Morningstar | Enterprise’s 4Q Continues to Break Records; Announces $2 Billion Buyback
Enterprise Products Partners reported another set of record results and announced a $2 billion unit buyback program, which we see as supporting our Exemplary stewardship rating, given the partnership’s deep undervaluation. The buyback has no set time frame and will be more opportunistic, as Enterprise bought back 1.2 million units in the fourth quarter at under $23 a unit, than systematic. We don’t expect material changes to our $35.50 fair value estimate or wide moat rating. Overall results benefited from strong volumes across natural gas liquids, gas, and oil, and just about every business unit contributed. For the quarter, adjusted EBITDA and distributable cash flow increased to $1.9 billion and $1.6 billion, respectively, from $1.5 billion and $1.3 billion, contributing to record annual results.
We continue to believe that investor apathy toward the master limited partnership structure and misplaced concerns over the effect of oil prices on its income stream are holding back Enterprise’s units. Enterprise has a bright fundamental outlook as we expect U.S. volumes across all three hydrocarbons to increase significantly over the next few years, earning Enterprise a fee for every barrel moved. This shift is a far more important driver of the business than its spread-based marketing efforts, which depends on differentials versus the absolute level of oil, gas, and NGL prices.
With $6 billion in annual distributable cash flow, the partnership actually achieved its goal of self-funding the equity portion of its growth capital expenditures a year early, and it is now positioned to do the same in 2019. Assuming a repeat performance of at least $6 billion in distributable cash flow in 2019, which we expect to occur, given net capital spending plans of around $2.5 billion to $3 billion, free cash flow (a metric Enterprise is now highlighting to appeal to more generalist investors) will be $3 billion-plus, up from 2018’s $2 billion.
The major driver for the quarter and year was, quite simply, volumes.
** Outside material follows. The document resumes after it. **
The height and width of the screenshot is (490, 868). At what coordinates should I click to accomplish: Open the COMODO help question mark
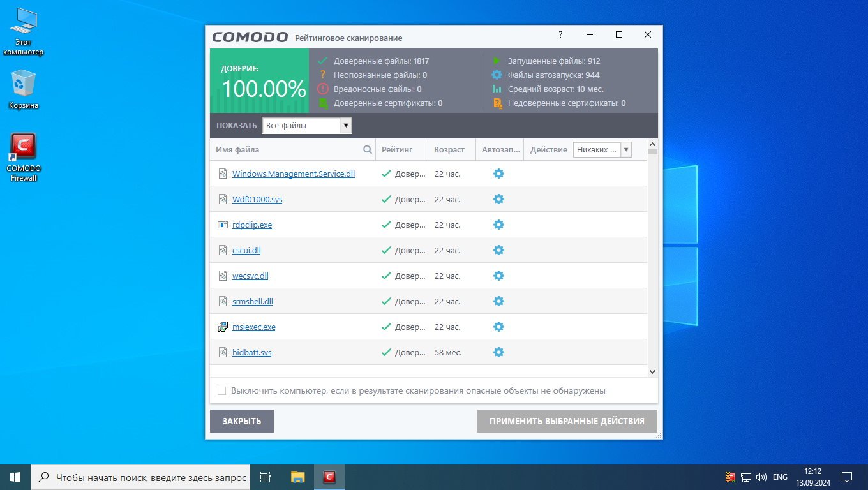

For the quarter, NGL, crude, and petrochemical volumes increased 10%, natural gas and fractionation volumes 9%, and processing volumes improved 16%. The growth is from a combination of new projects in service and an ongoing recovery in others, such as natural gas volumes in Texas. Enterprise has another $6.7 billion of projects on deck stretching out to 2020, supporting ongoing growth.
Another significant driver was the wider differentials, which Enterprise’s marketing unit was able to capture, generating an incremental $400 million in EBITDA. While Permian spreads have collapsed recently, removing that profit pool, we think there are still incremental opportunities to be exploited by taking advantage of export spreads, whether it be oil, ethane, LPG spreads for international markets, or simple differentials available because of Enterprise’s newly started-up propane dehydrogenation facility. This ability will improve further once its isobutene dehydrogenation plant opens in the fourth quarter of 2019. Both plants will provide Enterprise with the ability to use cheap propane or butane to refine to higher-value purity products if profitable exporting opportunities are not available. Although, Enterprise is certainly pursuing ongoing export opportunities as well, with an ethylene export terminal under construction and is expanding its LPG export capacity.
From a permitting perspective, the recent government shutdown meant that Enterprise couldn’t submit its recent permit for its offshore export terminal, which will eventually be able to load a very large crude carrier (which carries 2 million barrels) a day, a significant advantage. With the reopening, the permit has now been submitted. The recent announcement by CME to launch a new West Texas Intermediate Houston crude future contract with three delivery points on Enterprise’s system will improve price transparency and make it easier to obtain volumes for the terminal.